Testing also has to be timed smartly, too, with days built in before and after the test to make sure there aren’t any false negatives.
“Your student will need to quarantine for three to five days prior to testing and then remain in quarantine until a test comes back negative,” he said. “Remember: It can take up to three days after an exposure to test positive.”
What’s more, keep in mind that the trip home — whether by car or airplane — must also be planned out in detail.
“Your student has to take a lot of precautions,” he said. “If students have to go home, I’d prefer for them to drive since an airport bathroom has way more possibility of crowding and potential exposure than, say, a highway rest stop. Also, a gas pump or electric charger is easier to clean with a wet wipe than an airplane seat.”
Seva Poitevin, a senior at Beloit College in Beloit, Wisconsin, is driving home to her parents’ house in Rockford, Illinois, for Thanksgiving. She acknowledges the risks involved with the trip, especially in light of Wisconsin’s skyrocketing COVID-19 cases, but she said she has devised a plan to get home safely.
“I’ll be tested on campus two days before Thanksgiving and drive home without making any stops,” she said of the two-hour trip.
She’ll then remain in quarantine until she tests negative.

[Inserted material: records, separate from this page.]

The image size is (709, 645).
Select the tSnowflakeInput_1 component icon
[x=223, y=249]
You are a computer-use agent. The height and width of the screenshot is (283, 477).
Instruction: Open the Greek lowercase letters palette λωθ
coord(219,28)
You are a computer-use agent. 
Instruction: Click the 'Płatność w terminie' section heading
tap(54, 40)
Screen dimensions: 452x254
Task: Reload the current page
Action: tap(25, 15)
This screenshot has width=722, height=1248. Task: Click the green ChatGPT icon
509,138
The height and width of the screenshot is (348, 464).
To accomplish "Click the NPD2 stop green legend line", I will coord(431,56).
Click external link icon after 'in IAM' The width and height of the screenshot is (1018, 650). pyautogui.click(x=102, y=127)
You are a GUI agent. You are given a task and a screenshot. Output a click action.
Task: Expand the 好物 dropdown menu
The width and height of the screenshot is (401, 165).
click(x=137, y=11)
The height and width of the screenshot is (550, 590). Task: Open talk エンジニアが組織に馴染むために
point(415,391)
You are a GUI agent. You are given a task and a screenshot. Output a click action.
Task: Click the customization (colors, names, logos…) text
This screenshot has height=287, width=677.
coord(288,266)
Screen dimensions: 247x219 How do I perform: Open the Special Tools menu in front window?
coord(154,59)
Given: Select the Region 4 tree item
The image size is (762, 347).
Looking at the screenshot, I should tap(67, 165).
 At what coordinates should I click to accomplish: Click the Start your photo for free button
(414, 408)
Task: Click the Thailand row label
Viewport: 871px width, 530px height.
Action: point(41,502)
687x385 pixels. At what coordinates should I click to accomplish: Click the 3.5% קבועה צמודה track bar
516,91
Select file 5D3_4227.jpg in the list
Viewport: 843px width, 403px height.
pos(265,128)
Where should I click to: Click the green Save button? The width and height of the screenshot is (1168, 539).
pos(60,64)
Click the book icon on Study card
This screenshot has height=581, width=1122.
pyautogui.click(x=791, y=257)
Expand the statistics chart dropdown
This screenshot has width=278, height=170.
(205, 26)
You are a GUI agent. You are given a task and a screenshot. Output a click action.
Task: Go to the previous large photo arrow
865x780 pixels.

“My mom will leave food outside of my bedroom door,” she said. “I’m more than happy to do this because it will keep me and my family safe. In fact, I’m planning to do it this way every time I come home until there’s a vaccine.”
Protecting the older generation
Sadly, the grandparents shouldn’t be seated at your table this year.
“I know this is emotionally charged and painful, but the last thing we want to see happen is for anyone to take the virus home to older relatives,” Osterholm said.
Renee Milstein’s two daughters, both of whom attend Syracuse University, will be tested before they leave campus. The Milsteins’ Thanksgiving will likely be a small dinner for four, not one that typically includes extended family.
“My mother has dementia and doesn’t go out,” said Milstein, who lives in Chappaqua, New York. She wants to keep her mother safe. “I hate to be a downer, but I don’t think this should be the year for a big Thanksgiving gathering,” she said.
It’s also the year for thinking about the “we,” not the “me,” when it comes to spending time together, Gosenhauser said.
“If you can’t commit to assuring family members that each individual has gotten out of the window of potential transmission, don’t get together,” he said.
“Remember that masking and social distancing at dinner, whether inside or outside, isn’t going to be enough of a precaution. Your masks will be down when you’re eating and drinking and it’s very difficult to socially distance 6 feet apart at a table set for the entire family.”
It may be a bitter pill but, in the end, the wisest choice might be for your student to skip the plane or train home and stay on campus.
“To be completely safe, this should be the year we celebrate Thanksgiving on Zoom,” Osterholm said. “The best gift all of us can give to our families is to make sure we don’t infect each other.”